++++ DOCUMENT SECTION
Posted Mar 13, 2009 4:12 UTC (Fri) by flewellyn (subscriber, #5047) [Link] (15 responses)

POSIX defines an explicit barrier. It's called fsync().

ext4 and data loss

Posted Mar 13, 2009 7:57 UTC (Fri) by nix (subscriber, #2304) [Link] (13 responses)

And how often have you seen applications that do cross-directory rename()s
combine it with an fsync() of both the source and target directories,
without which you are risking data loss?

I've never seen anyone do it. Even coreutils 7.1 doesn't do it.

ext4 and data loss

Posted Mar 13, 2009 8:29 UTC (Fri) by flewellyn (subscriber, #5047) [Link] (12 responses)

If you just rename(), then the file will continue to exist at either the old or the new location, even if there's a crash. That's guaranteed by rename() semantics. You can't cross filesystems with it, either, so there's no I/O of the actual data.

ext4 and data loss

Posted Mar 13, 2009 14:50 UTC (Fri) by foom (subscriber, #14868) [Link] (11 responses)

> If you just rename(), then the file will continue to exist at either the old or the new location, even
> if there's a crash. That's guaranteed by rename() semantics.

Is it? If you rename from /A/file to /B/file (both on the same filesystem), what happens if the OS
decides to write out the new directory metadata for /A immediately, but delay writing /B until an
hour from now? (for performance, don't-cha-know) And then the machine crashes. So now you're
left with no file at all.

While I admit not having looked, I'll bet three cookies that's perfectly allowed by POSIX.

ext4 and data loss

Posted Mar 13, 2009 15:06 UTC (Fri) by quotemstr (subscriber, #45331) [Link] (9 responses)

While I admit not having looked, I'll bet three cookies that's perfectly allowed by POSIX.

You know what else is also allowed by POSIX?

Rejecting filenames longer than 14 characters, or that begin with a hyphen
Refusing to create more than 8 hard links to a file
Not having job control
Copying a process's entire address space on fork
Making all IO synchronous

Come on. Adhering to POSIX is no excuse for a poor implementation! Even Windows adheres to POSIX, and you'd have to be loony to claim it's a good Unix. Look: the bare minimum durability requirements that POSIX specifies are just not sufficient for a good and reliable system. rename must introduce a write barrier with respect to the data blocks for the file involved or we will lose. Not only will you not get every programmer and his dog to insert a gratuitous fsync in the write sequence, but doing so would actually be harmful to system performance.
++++++++
++++ SUPPLIED MATERIAL
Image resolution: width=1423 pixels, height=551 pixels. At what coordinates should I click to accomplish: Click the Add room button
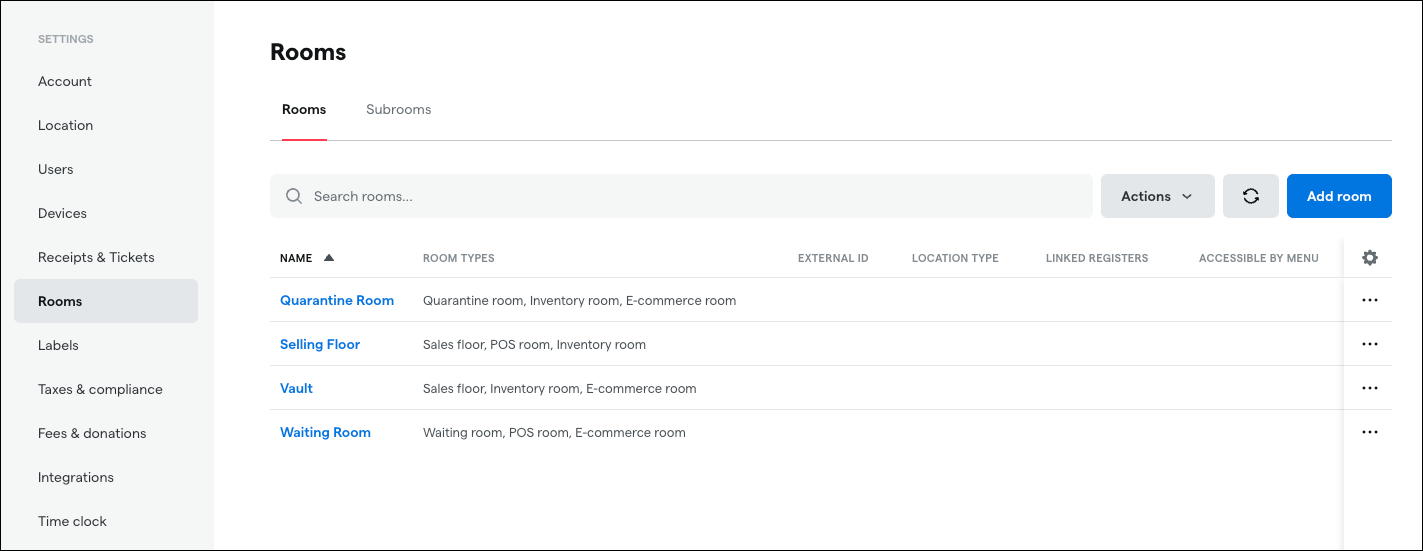click(x=1338, y=196)
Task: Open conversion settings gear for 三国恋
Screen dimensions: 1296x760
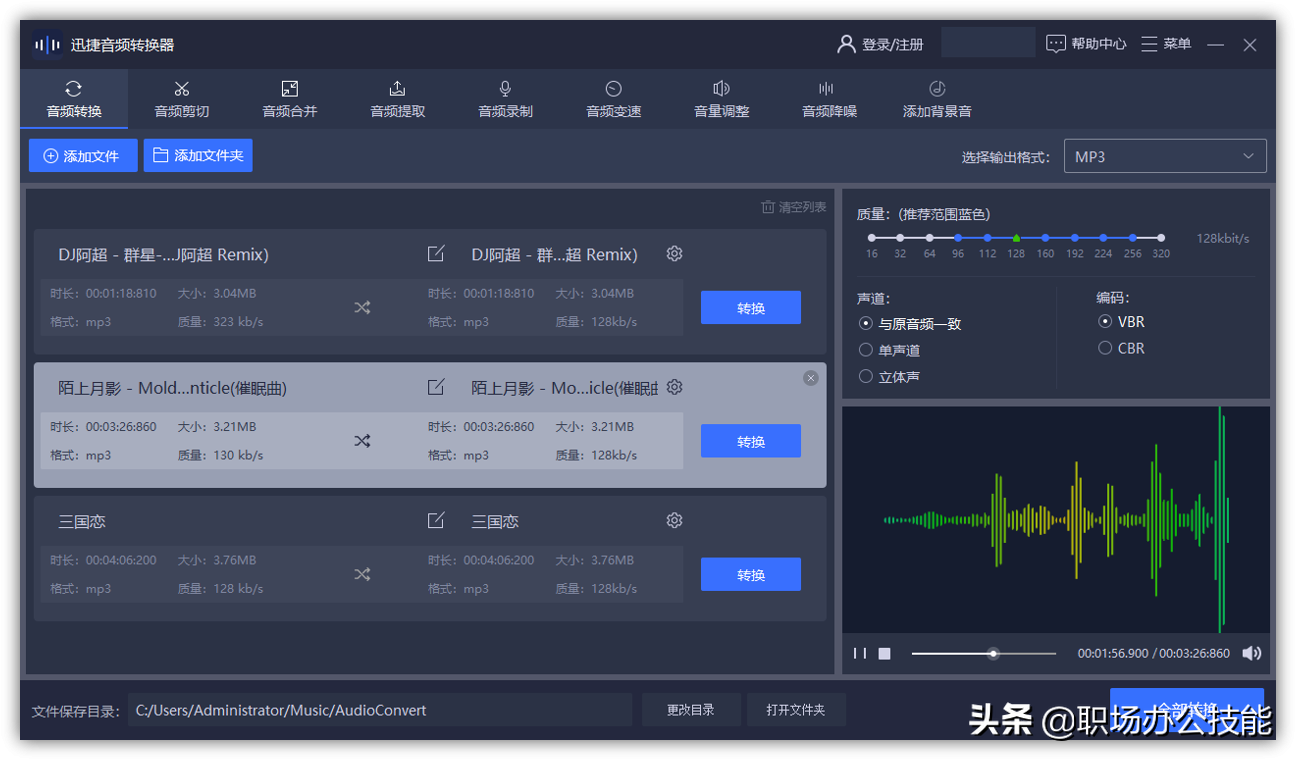Action: click(x=674, y=520)
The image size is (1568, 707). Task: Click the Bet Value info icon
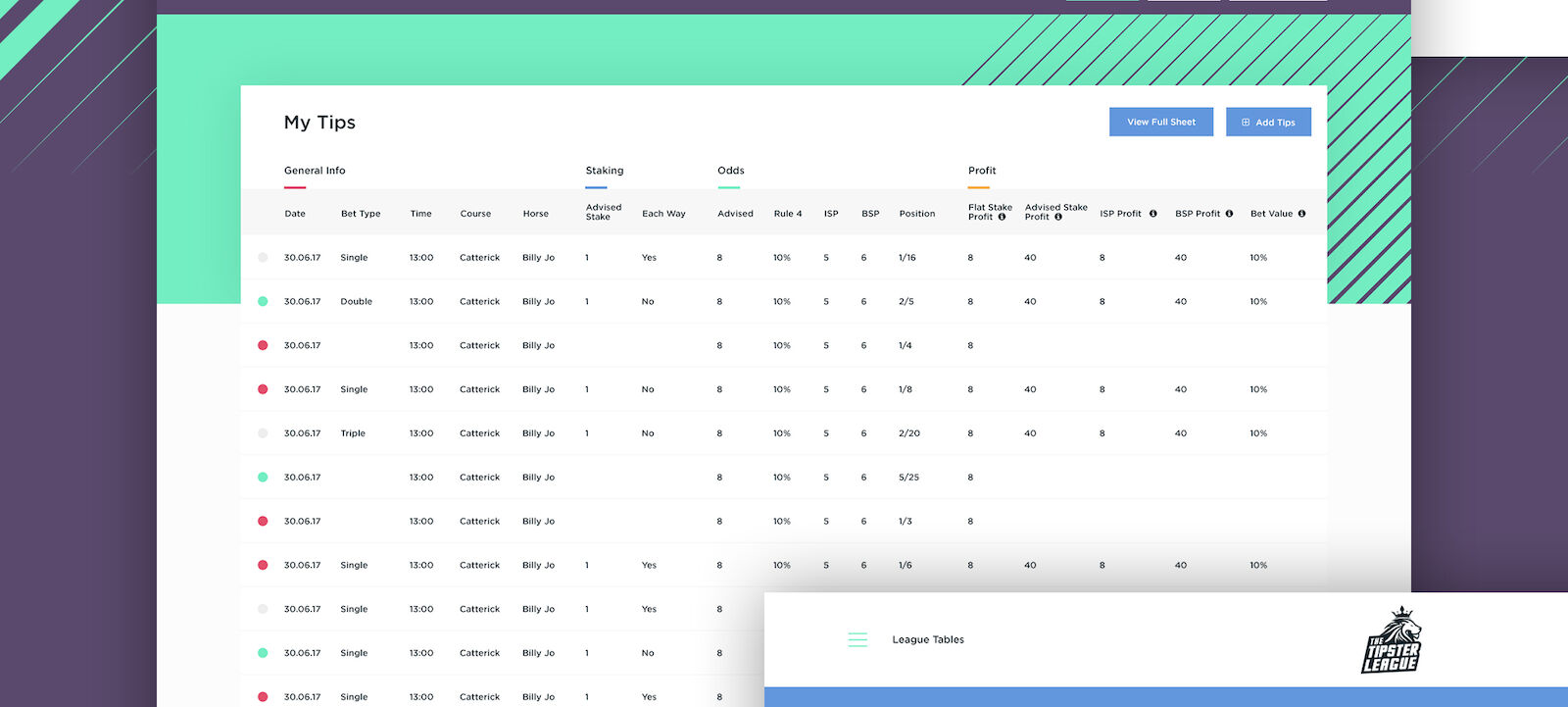1301,214
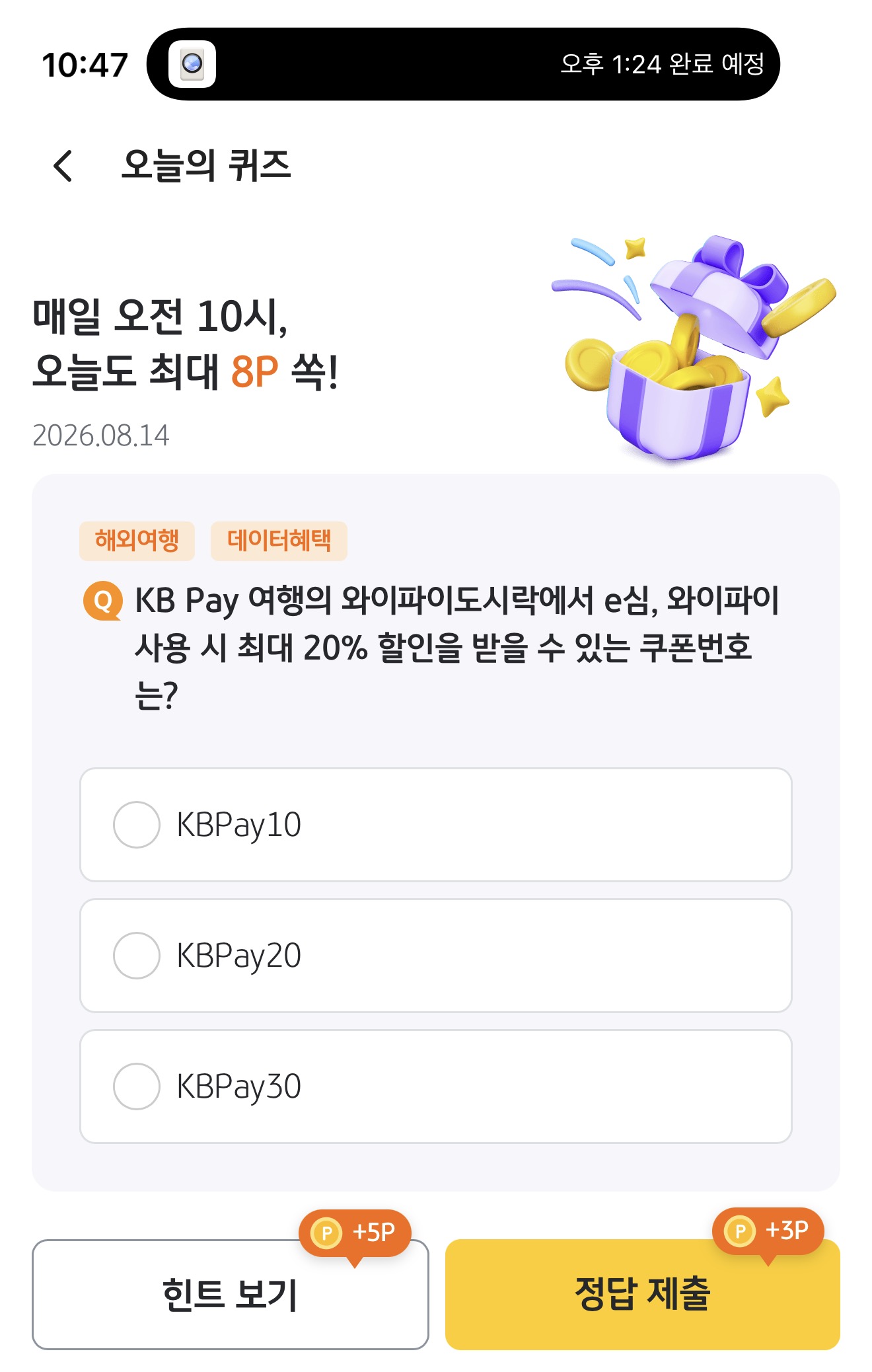Tap the +3P coin badge
This screenshot has width=872, height=1372.
768,1231
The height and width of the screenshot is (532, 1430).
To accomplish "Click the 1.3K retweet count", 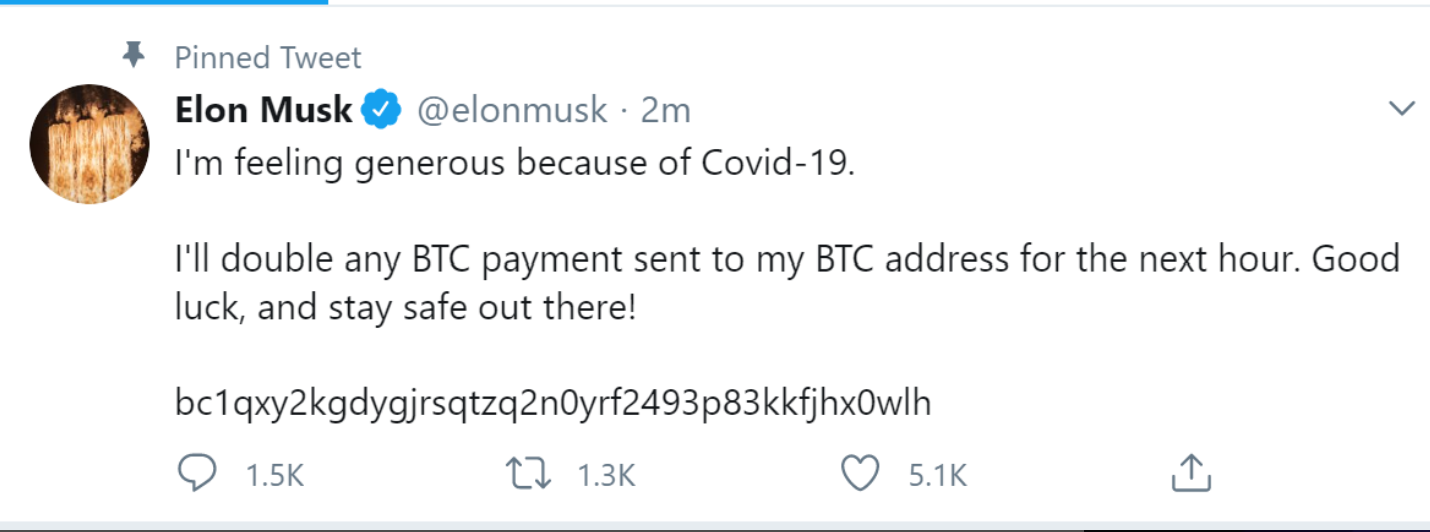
++++++++
COMPLETE THE FOLLOWING ->
1. From the ext4 and data loss thread, list every behavior that the last post names as something else POSIX allows.
2. Please answer these short questions on the ext4 and data loss thread:
(a) What function does the first post name as the explicit barrier POSIX defines?
(b) Which version of coreutils is said not to fsync both directories after a cross-directory rename?
(c) In the rename from /A/file to /B/file, how long might the OS delay writing /B?

SOLUTIONS ->
1.
- Rejecting filenames longer than 14 characters, or that begin with a hyphen
- Refusing to create more than 8 hard links to a file
- Not having job control
- Copying a process's entire address space on fork
- Making all IO synchronous

2.
(a) fsync()
(b) Coreutils 7.1
(c) An hour